And still Garry felt himself sinking; the room was blurred; the excruciating agony of tortured nerves melted into a lethargy that swept through him. Dimly he sensed that the monstrous, quivering, bell-topped thing was still launching its devastating rain of vibrations; they were above the range of hearing; but he felt his body quivering in response to the unheard note. Then even these vague fragments of understanding left him. The towering, soundless thing was indistinct ... it vanished in the darkness that closed about....

He was upon the floor in a crouching heap when the tremors that shook him ceased. His mind, in the same instant, was cleared, and he knew that the soundless vibrations from the bell had ended. A wave of thankfulness flooded through him, and he luxuriated in the utter silence of the room—until that silence was broken by another sound.
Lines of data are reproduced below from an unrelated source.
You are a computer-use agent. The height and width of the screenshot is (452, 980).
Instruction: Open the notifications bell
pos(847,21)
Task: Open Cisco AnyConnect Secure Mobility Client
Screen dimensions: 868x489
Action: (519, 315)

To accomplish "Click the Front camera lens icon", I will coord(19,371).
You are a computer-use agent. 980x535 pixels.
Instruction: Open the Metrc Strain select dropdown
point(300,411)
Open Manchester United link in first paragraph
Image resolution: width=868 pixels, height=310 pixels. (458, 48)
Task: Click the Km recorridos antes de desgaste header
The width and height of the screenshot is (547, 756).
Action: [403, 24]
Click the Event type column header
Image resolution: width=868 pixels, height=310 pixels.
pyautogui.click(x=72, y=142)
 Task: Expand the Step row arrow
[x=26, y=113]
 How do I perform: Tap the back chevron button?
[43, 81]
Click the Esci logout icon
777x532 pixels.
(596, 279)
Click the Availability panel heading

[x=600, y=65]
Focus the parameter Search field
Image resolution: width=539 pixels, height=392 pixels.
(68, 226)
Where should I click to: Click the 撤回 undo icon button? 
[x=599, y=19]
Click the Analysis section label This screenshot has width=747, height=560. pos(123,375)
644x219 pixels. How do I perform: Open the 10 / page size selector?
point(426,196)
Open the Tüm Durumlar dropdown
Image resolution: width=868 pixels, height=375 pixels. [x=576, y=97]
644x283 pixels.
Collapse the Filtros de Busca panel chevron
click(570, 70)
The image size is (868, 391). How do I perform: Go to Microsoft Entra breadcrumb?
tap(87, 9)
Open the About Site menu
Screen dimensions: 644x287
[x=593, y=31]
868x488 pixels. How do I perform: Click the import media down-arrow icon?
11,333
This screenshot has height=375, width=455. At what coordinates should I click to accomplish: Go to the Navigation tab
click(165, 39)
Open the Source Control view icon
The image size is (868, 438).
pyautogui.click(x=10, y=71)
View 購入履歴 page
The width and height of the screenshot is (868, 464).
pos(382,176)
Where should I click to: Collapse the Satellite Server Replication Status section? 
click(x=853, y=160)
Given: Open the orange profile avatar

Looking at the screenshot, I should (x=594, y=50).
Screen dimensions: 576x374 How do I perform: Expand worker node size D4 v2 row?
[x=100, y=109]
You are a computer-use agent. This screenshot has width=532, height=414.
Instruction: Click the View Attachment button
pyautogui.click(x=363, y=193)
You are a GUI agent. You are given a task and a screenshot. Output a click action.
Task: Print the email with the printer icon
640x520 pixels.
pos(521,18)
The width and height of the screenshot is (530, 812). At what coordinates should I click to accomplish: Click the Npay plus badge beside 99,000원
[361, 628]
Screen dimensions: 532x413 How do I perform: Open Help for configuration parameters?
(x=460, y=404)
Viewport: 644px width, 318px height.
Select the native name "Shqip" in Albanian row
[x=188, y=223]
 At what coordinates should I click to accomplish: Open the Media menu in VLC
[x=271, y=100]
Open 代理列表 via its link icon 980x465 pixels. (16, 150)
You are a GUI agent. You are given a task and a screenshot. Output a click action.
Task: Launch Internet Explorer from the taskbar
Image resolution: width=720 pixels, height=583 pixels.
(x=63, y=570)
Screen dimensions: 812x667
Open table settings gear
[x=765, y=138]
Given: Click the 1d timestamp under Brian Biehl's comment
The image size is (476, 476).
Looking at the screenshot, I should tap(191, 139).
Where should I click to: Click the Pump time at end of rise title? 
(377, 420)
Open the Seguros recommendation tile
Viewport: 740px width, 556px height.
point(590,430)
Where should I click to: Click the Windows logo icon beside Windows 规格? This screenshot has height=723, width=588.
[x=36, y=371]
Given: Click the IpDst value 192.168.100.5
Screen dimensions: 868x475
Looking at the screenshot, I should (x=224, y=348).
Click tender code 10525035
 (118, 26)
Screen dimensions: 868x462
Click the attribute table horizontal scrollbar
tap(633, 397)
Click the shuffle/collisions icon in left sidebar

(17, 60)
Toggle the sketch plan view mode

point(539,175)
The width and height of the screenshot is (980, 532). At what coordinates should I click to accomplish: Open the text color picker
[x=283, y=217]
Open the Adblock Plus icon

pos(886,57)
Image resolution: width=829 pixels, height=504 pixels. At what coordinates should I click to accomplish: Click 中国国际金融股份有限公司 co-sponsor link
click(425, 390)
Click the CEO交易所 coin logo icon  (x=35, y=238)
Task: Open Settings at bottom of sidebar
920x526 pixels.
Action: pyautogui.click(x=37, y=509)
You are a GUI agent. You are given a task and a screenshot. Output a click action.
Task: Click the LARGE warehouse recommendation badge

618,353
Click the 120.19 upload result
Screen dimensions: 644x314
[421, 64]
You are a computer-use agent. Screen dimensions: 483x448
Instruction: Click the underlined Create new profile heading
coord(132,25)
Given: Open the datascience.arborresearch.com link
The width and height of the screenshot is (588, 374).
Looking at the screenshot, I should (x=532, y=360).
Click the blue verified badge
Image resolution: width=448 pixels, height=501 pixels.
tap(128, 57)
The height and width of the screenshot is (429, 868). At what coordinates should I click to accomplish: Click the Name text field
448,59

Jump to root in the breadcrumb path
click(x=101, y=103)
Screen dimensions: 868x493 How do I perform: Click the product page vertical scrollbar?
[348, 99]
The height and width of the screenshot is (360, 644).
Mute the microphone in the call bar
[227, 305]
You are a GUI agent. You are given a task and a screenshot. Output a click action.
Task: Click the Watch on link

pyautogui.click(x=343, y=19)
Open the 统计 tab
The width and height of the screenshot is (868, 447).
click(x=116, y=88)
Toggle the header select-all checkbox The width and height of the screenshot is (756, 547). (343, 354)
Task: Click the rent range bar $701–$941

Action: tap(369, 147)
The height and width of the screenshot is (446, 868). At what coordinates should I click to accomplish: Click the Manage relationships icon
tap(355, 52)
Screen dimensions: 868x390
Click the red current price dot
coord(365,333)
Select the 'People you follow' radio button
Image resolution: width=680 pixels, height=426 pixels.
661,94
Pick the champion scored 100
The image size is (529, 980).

It was hard and metallic, like the click of a withdrawn bolt, and came first from the case at his side. A second sharp rap replied from the other raised casket, then an echoing tattoo of metallic impacts rattled and clattered in the resounding room. Each of the hundreds of caskets was adding its voice to the clacking chorus.

The paralysis that had held Garry's muscles was gone, and he came slowly to his feet to see the edge of the cover he had tried vainly to move, rising smoothly in the air. His eyes darted about; the second casket was opening; beyond were countless others; the room was alive with silent motion where metal lids lifted like petals of flowers unfolding to the sun.

The machine had done it! The conviction came to him abruptly. Those vibrations that had beaten him down had done this: some unlocking mechanism within each case had been actuated when the vibrations reached the proper pitch. Then the thoughts were driven from his mind by a more thrilling conviction: The caskets were open! The treasure! Who could know what some of them might contain? He took one quick step toward the nearer of the two.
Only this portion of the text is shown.